:: Input data ::
----------------------------------------

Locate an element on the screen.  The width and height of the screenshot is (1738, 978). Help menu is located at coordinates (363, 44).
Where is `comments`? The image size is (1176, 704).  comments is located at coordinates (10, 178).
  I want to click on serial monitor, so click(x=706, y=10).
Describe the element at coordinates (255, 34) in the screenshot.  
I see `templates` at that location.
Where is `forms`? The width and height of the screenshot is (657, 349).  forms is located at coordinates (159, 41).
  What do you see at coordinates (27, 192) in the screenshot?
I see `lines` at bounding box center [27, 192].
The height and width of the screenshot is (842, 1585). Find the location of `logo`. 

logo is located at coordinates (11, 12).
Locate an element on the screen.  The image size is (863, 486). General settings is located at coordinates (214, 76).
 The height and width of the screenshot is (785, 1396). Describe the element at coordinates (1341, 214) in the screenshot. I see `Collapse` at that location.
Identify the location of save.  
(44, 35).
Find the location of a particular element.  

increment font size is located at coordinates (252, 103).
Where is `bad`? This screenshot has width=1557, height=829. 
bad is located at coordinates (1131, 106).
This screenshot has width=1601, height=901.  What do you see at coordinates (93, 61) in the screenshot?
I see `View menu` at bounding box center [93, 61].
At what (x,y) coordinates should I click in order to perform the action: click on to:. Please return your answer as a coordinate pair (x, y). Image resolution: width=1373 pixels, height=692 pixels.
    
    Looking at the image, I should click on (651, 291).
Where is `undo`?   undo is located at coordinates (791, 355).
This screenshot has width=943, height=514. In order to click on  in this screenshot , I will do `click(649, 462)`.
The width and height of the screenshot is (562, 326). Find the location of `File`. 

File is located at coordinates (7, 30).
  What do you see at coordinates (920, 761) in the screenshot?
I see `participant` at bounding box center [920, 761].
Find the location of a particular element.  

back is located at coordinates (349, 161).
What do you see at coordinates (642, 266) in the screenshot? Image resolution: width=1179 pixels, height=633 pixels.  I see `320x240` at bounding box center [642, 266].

----------------------------------------

:: What needs to be done ::
Copy every one of the records above word for word, with nothing added, removed, or changed.

:: Complete answer ::
Locate an element on the screen.  The width and height of the screenshot is (1738, 978). Help menu is located at coordinates (363, 44).
Where is `comments`? The image size is (1176, 704).  comments is located at coordinates (10, 178).
  I want to click on serial monitor, so click(x=706, y=10).
Describe the element at coordinates (255, 34) in the screenshot.  
I see `templates` at that location.
Where is `forms`? The width and height of the screenshot is (657, 349).  forms is located at coordinates (159, 41).
  What do you see at coordinates (27, 192) in the screenshot?
I see `lines` at bounding box center [27, 192].
The height and width of the screenshot is (842, 1585). Find the location of `logo`. 

logo is located at coordinates (11, 12).
Locate an element on the screen.  The image size is (863, 486). General settings is located at coordinates (214, 76).
 The height and width of the screenshot is (785, 1396). Describe the element at coordinates (1341, 214) in the screenshot. I see `Collapse` at that location.
Identify the location of save.  
(44, 35).
Find the location of a particular element.  

increment font size is located at coordinates (252, 103).
Where is `bad`? This screenshot has width=1557, height=829. 
bad is located at coordinates (1131, 106).
This screenshot has width=1601, height=901.  What do you see at coordinates (93, 61) in the screenshot?
I see `View menu` at bounding box center [93, 61].
At what (x,y) coordinates should I click in order to perform the action: click on to:. Please return your answer as a coordinate pair (x, y). Image resolution: width=1373 pixels, height=692 pixels.
    
    Looking at the image, I should click on (651, 291).
Where is `undo`?   undo is located at coordinates (791, 355).
This screenshot has width=943, height=514. In order to click on  in this screenshot , I will do `click(649, 462)`.
The width and height of the screenshot is (562, 326). Find the location of `File`. 

File is located at coordinates (7, 30).
  What do you see at coordinates (920, 761) in the screenshot?
I see `participant` at bounding box center [920, 761].
Find the location of a particular element.  

back is located at coordinates (349, 161).
What do you see at coordinates (642, 266) in the screenshot? Image resolution: width=1179 pixels, height=633 pixels.  I see `320x240` at bounding box center [642, 266].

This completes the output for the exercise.